Gibraltar’s dozens of online gambling firms remain in a holding pattern, waiting as the Court of Justice of the European Union [CJEU] continues its consideration of the UK protectorate’s desire to be treated as a “single party” under EU law, and thus separate from the United Kingdom in matters of trade with the rest of EU, particularly as it relates to online gambling and sports betting.
The latest appeal to the CJEU was approved for review by that international body last month, though a ruling on the matter won’t likely be issued for several more months. It’s a vital issue for both Gibraltar and the many online books and casino sites that call the promontory their home. Since Gibraltar, home of the famed “Rock” at the mouth of the Mediterranean Sea, opened its virtual doors to the online gaming industry a decade ago, the revenue generated from those firms accounts for a full quarter of Gibraltar’s entire GDP.
The ongoing fight now involves two separate prongs. First, there’s the long-running battle between Gibraltar and the UK over the 15% “point of consumption” [POC] tax implemented by the UK, which applies to online gambling. That’s the levy that many of the firms now operating from Gibraltar moved there (from the UK) to avoid.
Last year, the CJEU ruled in favor of the UK’s levy, codified as changes to the country’s Gambling Act. However, this year’s more recent “Brexit” referendum by the UK to leave the European Union has complicated the matter further. Gibraltar’s citizens voted to remain part of the EU by a wide margin, but were overwhelmed, as were the “stay” majorities of Northern Ireland and Scotland, by the much larger pro-Brexit populaces of England and Wales.
That Brexit vote, as surmised, has further thrown Gibraltar’s political future into at least a bit of uncertainty. The little promontory is already a disputed territory — it’s also claimed by Spain — and even though its citizens have full UK voting rights, the territory never has been a full part of the EU. Gibraltar has never been part of the EU’s Schengen Area, which defines the EU’s main European trade area, and it is also not subject to the hated VAT assessments that come into play in other jurisdictions.
Yet exactly what Gibraltar is, is now unclear, and that’s part of what the CJEU must decide. To a certain extent, Gibraltar wants to have its cake and eat it, too. Relying on a highly technical interpretation, Gibraltar’s largest online-gaming trade organization, the GBGA [Gibraltar Betting and Gaming Association], will argue that the UK’s 2014 changes to the Gambling Act, especially that 15% POC tax, is in effect “an unlawful restriction on the supply of services to the UK.”
The GBGA, with Gibraltar’s full backing, is arguing that the unique nature of Gibraltar’s political status makes the POC implementation unlawful under Article 56 of the TFEU, the Treaty on the Functioning of the European Union. Without getting too technical here and delving into legalese, that argument seems to beg a larger point. It seems unlikely that the CJEU or any international body would approve any tax exemption simply on the nature of a jurisdiction claiming to be “special”. Further, Gibraltar’s unusual status as a unique EU territory is due largely to its status as a UK protectorate, the other benefits of which the GBGA and its member firms may end up nullifying as they seek to avoid the POC levy.

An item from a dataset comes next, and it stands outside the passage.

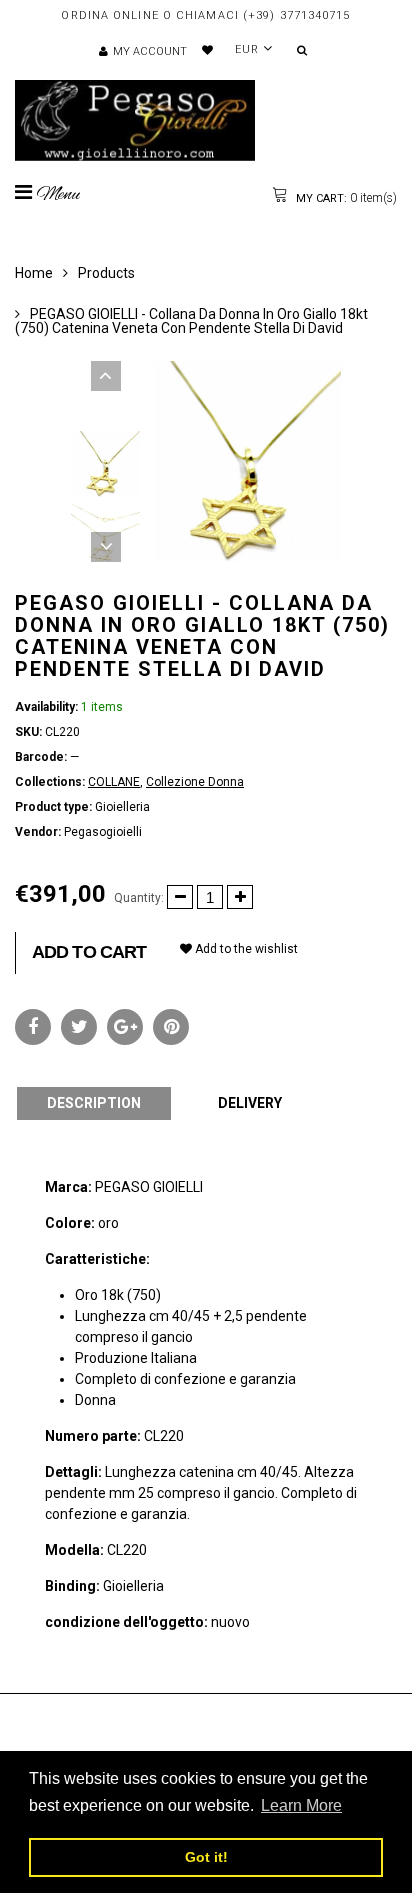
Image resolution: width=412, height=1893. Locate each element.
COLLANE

It’s a tightrope act, and high winds are blowing. It seems unlikely that the GBGA can prevail on both sides of its argument, and that will throw the long-term future of Gibraltar as an online-gambling hub into doubt. It’s Gibraltar itself that will take the direct blow, if the GBGA, as expected, loses this new claim. The GBGA’s member firms will likely just move on to another EU-accessible jurisdiction. As we surmised some months ago, Malta may well had that list, and the island may emerge in the coming years as Europe’s true online-gaming and sports-betting home.